Horton v. Prudntl Ins Co Amer
Horton v. Prudntl Ins Co Amer
Opinion
IN THE UNITED STATES COURT OF APPEALS
FOR THE FIFTH CIRCUIT
No. 02-30439 Summary Calendar
HARRY D. HORTON, JR.,
Plaintiff-Appellee,
versus
THE PRUDENTIAL INSURANCE COMPANY OF AMERICA, ET AL.,
Defendants,
THE PRUDENTIAL INSURANCE COMPANY OF AMERICA; HEALTH INTERNATIONAL OF DELAWARE, INC.; XEROX CORPORATION,
Defendant-Appellant.
HARRY HORTON, JR.,
Plaintiff-Appellee,
versus
XEROX CORPORATION,
Defendant-Appellant.
Appeal from the United States District Court for the Middle District of Louisiana (USDC No. 00-CV-648) _______________________________________________________ October 8, 2002
Before REAVLEY, SMITH and STEWART, Circuit Judges.
PER CURIAM:*
Xerox Corp., Prudential Insurance Co. of America, and Health International of
Delaware, Inc. (HI) appeal the district court’s summary judgment holding that appellee
Harry Horton, Jr. was entitled to additional disability benefits under Xerox’s long-term
disability plan. We reverse and render.
BACKGROUND
Horton was a Xerox employee. The long-term disability plan in issue (the plan) is
an employee benefit plan under the Employee Retirement Income Security Act (ERISA),
29 U.S.C. §§ 1001-1461.
Horton injured his back and received short-term disability benefits and some long-
term benefits from Xerox. For the disability period in issue, the plan provides long-term
benefits for disability defined as “the inability to be employed in any substantial and
gainful work either inside or outside of Xerox because of personal impairment caused by
Injury or Illness, occupational or non-occupational.”
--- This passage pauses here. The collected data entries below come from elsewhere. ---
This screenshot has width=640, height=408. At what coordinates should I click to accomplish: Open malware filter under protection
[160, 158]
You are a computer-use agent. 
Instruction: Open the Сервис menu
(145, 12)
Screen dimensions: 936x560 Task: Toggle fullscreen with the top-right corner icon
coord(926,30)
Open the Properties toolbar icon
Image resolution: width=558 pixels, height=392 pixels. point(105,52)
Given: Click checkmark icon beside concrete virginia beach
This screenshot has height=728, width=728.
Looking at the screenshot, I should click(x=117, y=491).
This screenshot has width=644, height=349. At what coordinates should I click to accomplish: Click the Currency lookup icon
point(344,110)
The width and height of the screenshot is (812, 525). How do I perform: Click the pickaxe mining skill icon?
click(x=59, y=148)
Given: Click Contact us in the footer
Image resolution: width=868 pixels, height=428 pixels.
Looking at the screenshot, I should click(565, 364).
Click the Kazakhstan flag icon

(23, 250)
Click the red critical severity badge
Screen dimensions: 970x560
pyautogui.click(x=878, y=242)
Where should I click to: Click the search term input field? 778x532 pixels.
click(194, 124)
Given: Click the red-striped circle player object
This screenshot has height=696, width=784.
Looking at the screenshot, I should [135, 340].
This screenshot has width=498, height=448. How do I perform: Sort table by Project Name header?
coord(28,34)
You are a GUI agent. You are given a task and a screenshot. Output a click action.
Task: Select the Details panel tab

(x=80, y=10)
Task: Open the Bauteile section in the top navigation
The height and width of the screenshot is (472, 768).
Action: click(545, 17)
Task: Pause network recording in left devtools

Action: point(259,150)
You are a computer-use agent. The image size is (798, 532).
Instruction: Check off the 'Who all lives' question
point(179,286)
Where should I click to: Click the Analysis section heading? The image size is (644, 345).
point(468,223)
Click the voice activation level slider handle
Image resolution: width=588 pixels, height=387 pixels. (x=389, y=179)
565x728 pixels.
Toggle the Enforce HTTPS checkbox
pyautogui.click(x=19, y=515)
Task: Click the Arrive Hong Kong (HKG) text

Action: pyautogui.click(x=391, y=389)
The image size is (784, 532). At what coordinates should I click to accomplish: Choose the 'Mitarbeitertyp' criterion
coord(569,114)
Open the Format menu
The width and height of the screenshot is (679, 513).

* Pursuant to 5TH CIR. R. 47.5, the Court has determined that this opinion should not be published and is not precedent except under the limited circumstances set forth in 5TH CIR. R. 47.5.4.
2 HI serves as the Medical Case Manager under the plan and in this capacity serves
as the plan administrator who determines whether employees are entitled to disability
benefits. Prudential assists in processing disability benefits. There is no dispute that
Xerox pays long-term disability benefits from its own assets, and that the plan grants
discretion to HI to construe the terms of the plan and determine eligibility for benefits.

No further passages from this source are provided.